Other mechanics were created purely for historical and mood reasons. For example, the one allowing the player to read and choose to give or toss the mail of each soldier came from the desire to include censorship into the game.
We wanted our game to show how harsh life inside the trenches was, and how this life affected the mentality of the soldiers. The main aspects that made surviving in the trenches hard were the food rationing, the weather, the vermin, and the constant anxiety induced by the possibility of shelling and attacks at every hour of night and day. All these elements gave the soldier an enormous amount of stress daily, which some could not take.
The lack of clean water, of ways to clean themselves, to take a break, etc. were also factors that lead soldiers to madness, depression, and anxiety attacks. What we decided to show in our game in particular was the struggle to get food daily without getting shot in the process, the randomness with which soldiers were killed (not necessarily by bombs and bullets), and the constant work that had to be done to maintain a trench in a suitable state for survival.
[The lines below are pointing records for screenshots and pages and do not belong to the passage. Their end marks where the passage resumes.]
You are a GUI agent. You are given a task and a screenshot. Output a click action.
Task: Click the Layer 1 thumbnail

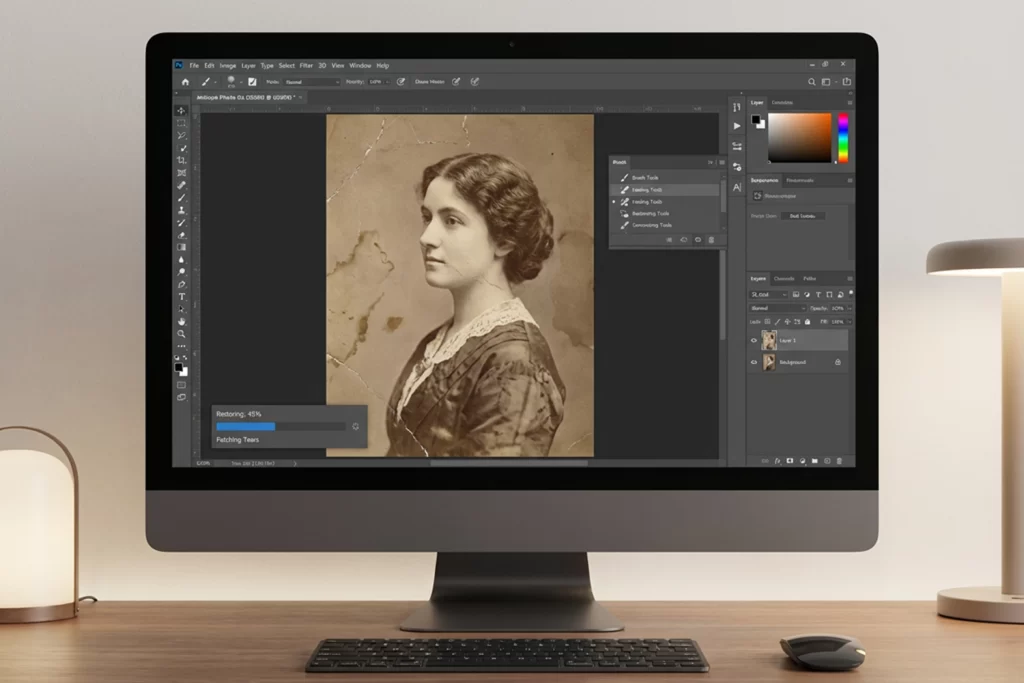click(x=769, y=341)
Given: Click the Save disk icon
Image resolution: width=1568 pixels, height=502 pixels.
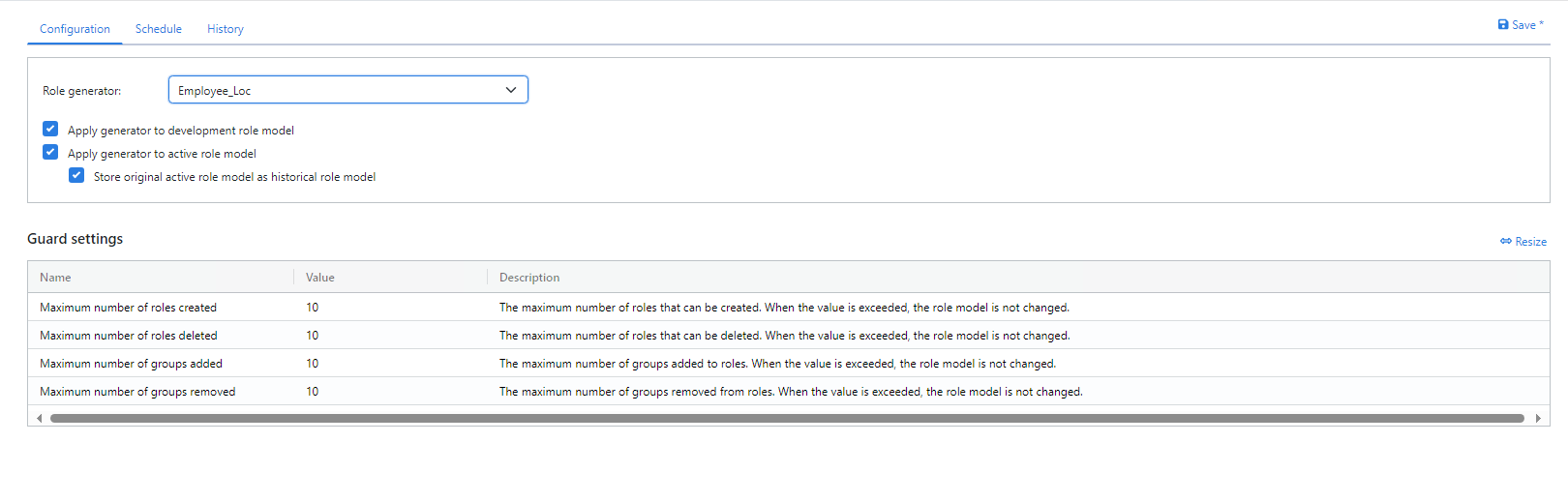Looking at the screenshot, I should (x=1503, y=25).
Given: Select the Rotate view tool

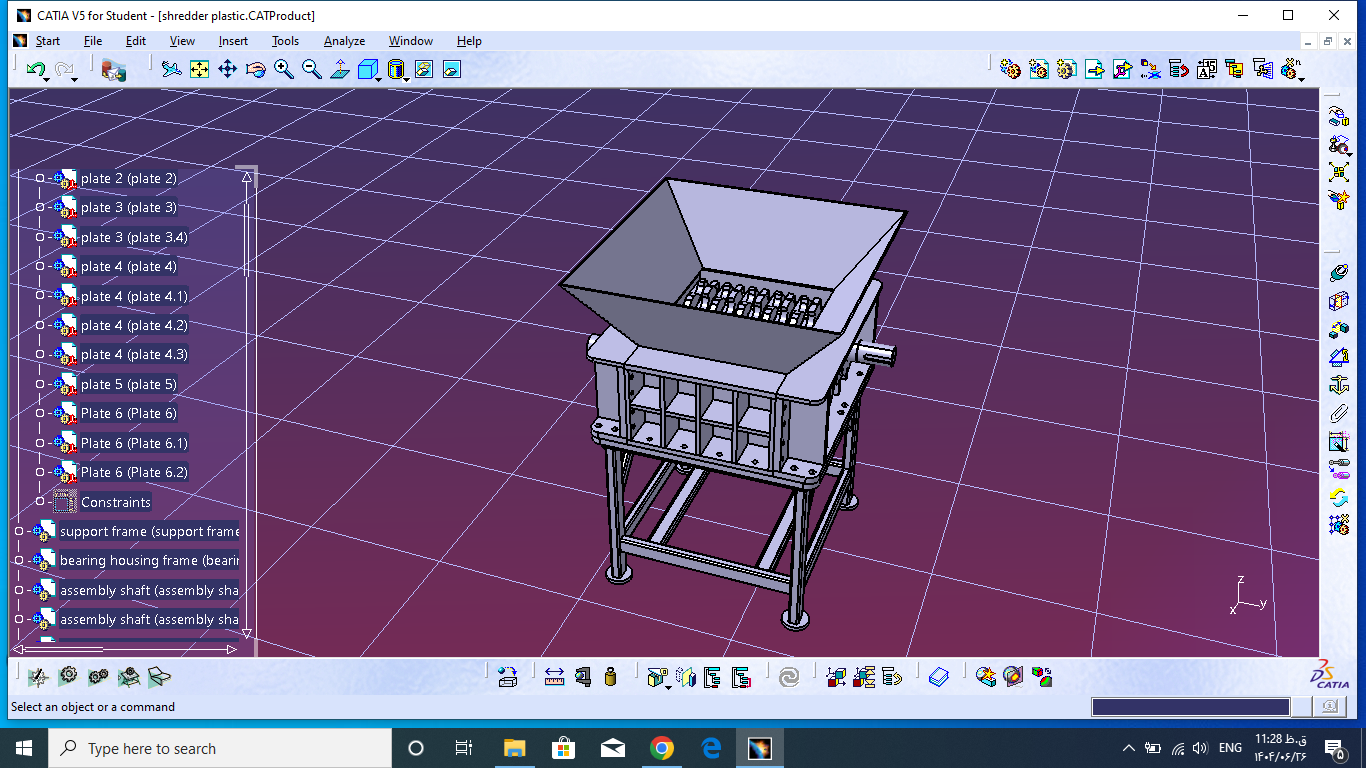Looking at the screenshot, I should (x=255, y=69).
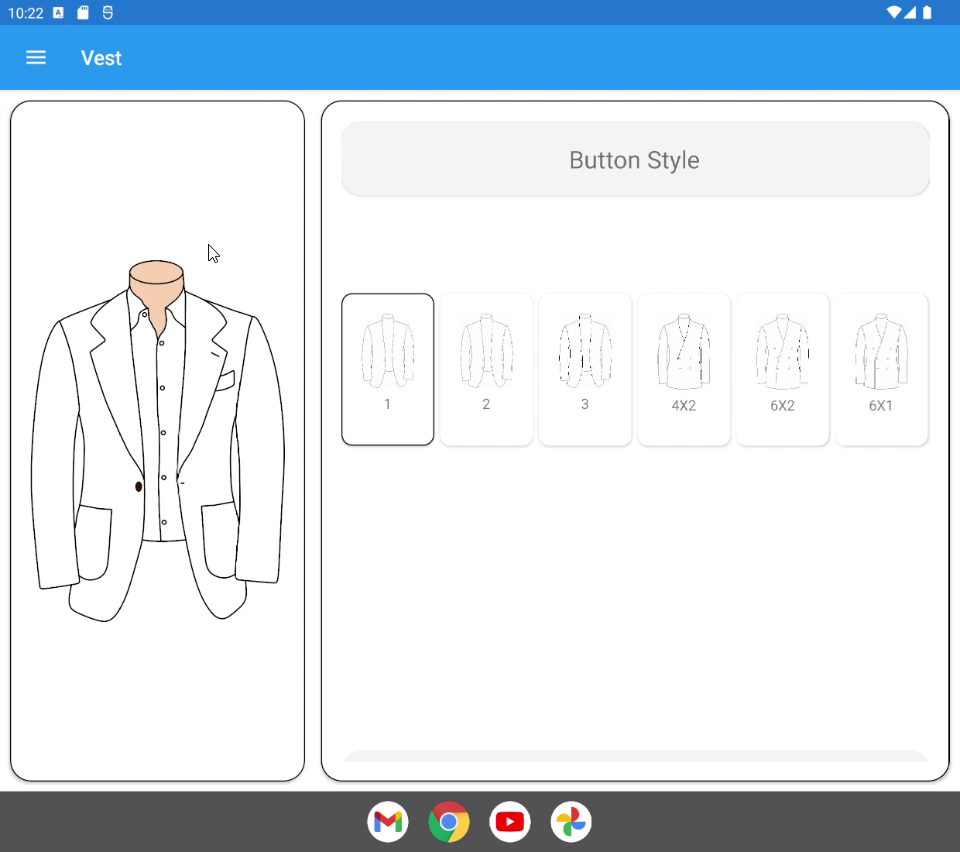Click the jacket preview illustration
Screen dimensions: 960x852
157,440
Creating interesting characters for the game was one of the most challenging tasks we had to go through. We were helped by other students from our school who were given character sheets (just like the D&D ones) to write small character briefs. This helped us pick four different characters: the cynical father figure (Milo), the impetuous young aristocrat (Sylvain), the naive innocent (Léon), and the big moustache guy (Francis). Those four were the ones we thought would give us the most interesting interactions.
To make the player feel for the characters, we use several means: dialogues, notifications, letters, and quests. Each of these mechanics appeals to different kinds of players, from the least to the most implicated in the narrative aspect of the game.
The character not feeling “alive” was a recurrent constructive criticism we received during the production and was an aspect of the game we really took the time to think about and tried different solutions (such as random attributes in each game, or more frequent dialogues). One of the solutions we applied to these characters is the fact that they are balanced. They each have qualities and flaws which make them credible. Another one was to convey gameplay information through the soldiers’ exclamations.
We showcased this game at our jury and during several indie events in Paris. We had the chance to look at professionals' and players' reactions live while they were playing the game. The game is also available for free online, so we received feedback that way. We got a lot of comments about people “wanting to know more” or that they “learned something” while playing the game. It was one of the best things we could hear from someone who actually played the game.
Obviously, video games have drawn inspiration from history for a long time, but the saturation of the market makes players turn to more alternative ways to learn about these famous periods. The serious game versus standard game opposition is no longer relevant. Dark points in history have always been extremely fascinating. Games taking place during such events really force the player to think about how they would react in this situation, and how other humans have actually experienced these situations in real life.